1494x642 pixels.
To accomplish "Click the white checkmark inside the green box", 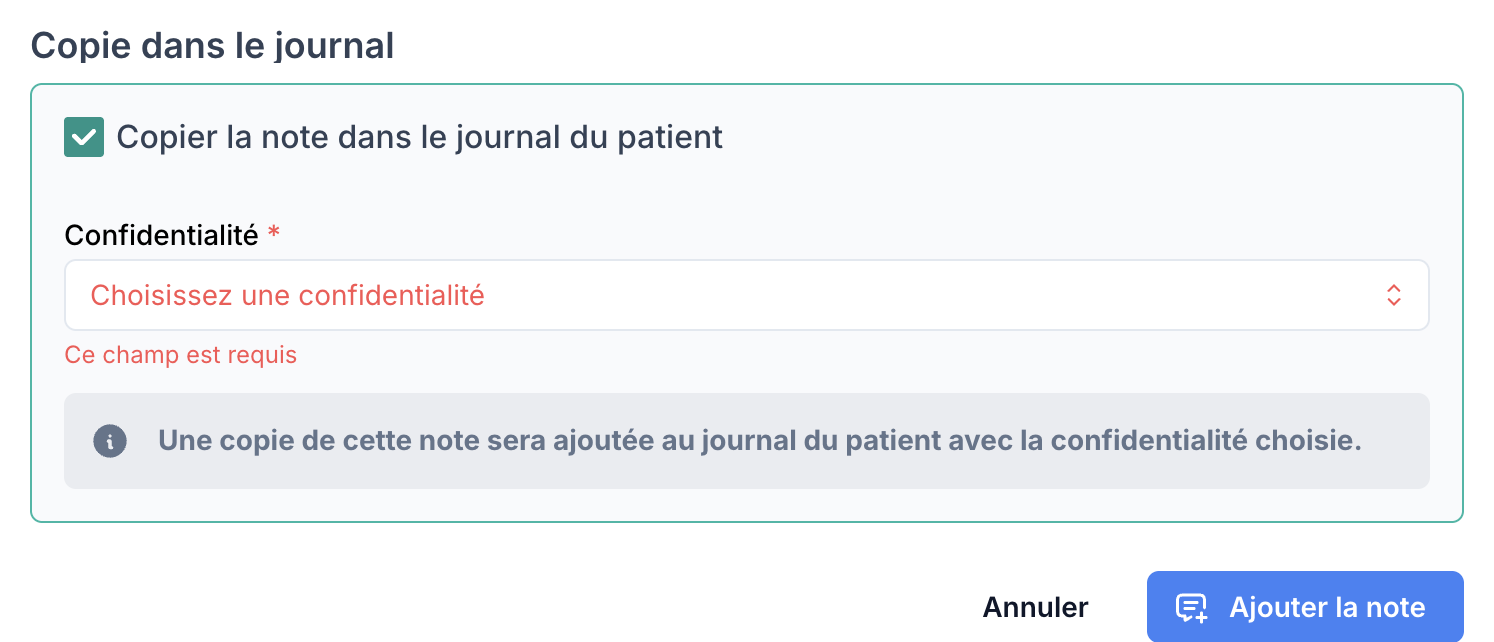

...

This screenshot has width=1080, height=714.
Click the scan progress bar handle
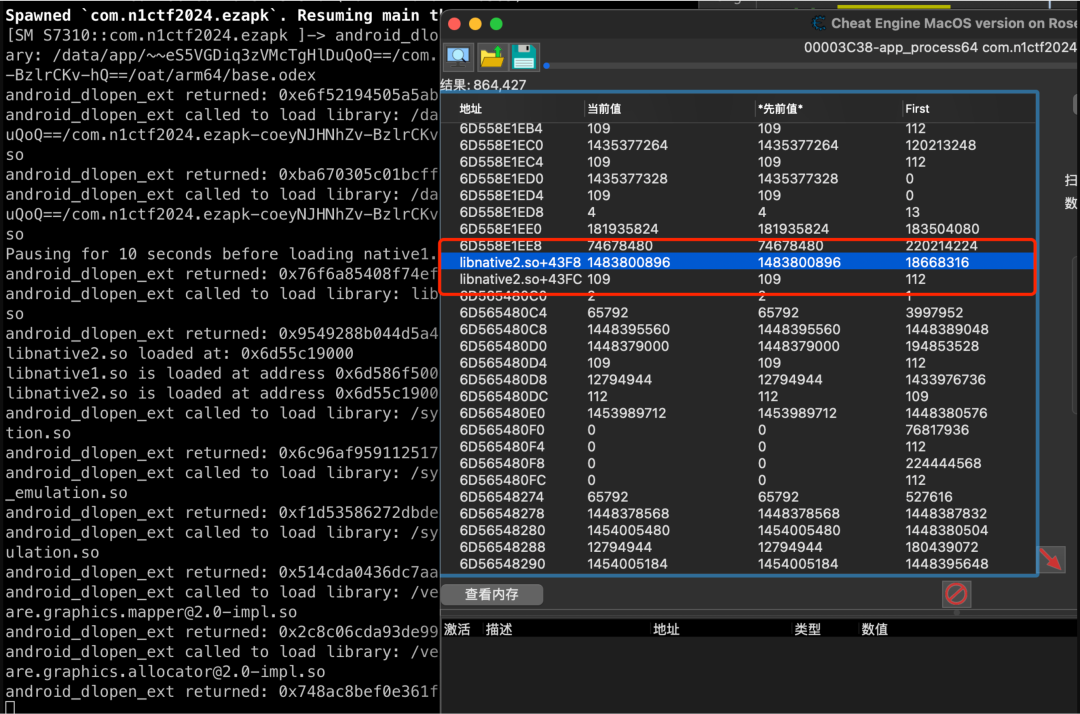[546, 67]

* * *

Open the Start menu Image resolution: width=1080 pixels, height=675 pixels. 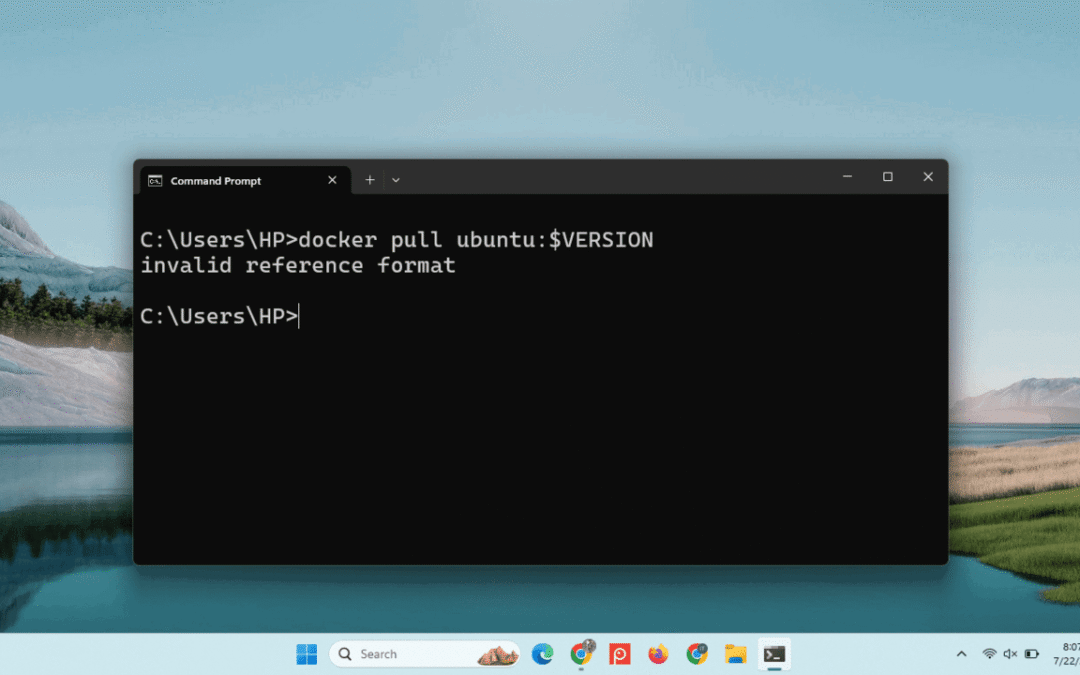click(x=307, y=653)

- Your assignment -
Would you please repeat only the lines above, beginning at the one that has "1494x642 pixels." and stopping after the one that has "the white checkmark", exactly and with no pictures?

- Output of the exercise -
1494x642 pixels.
To accomplish "Click the white checkmark inside the green box", 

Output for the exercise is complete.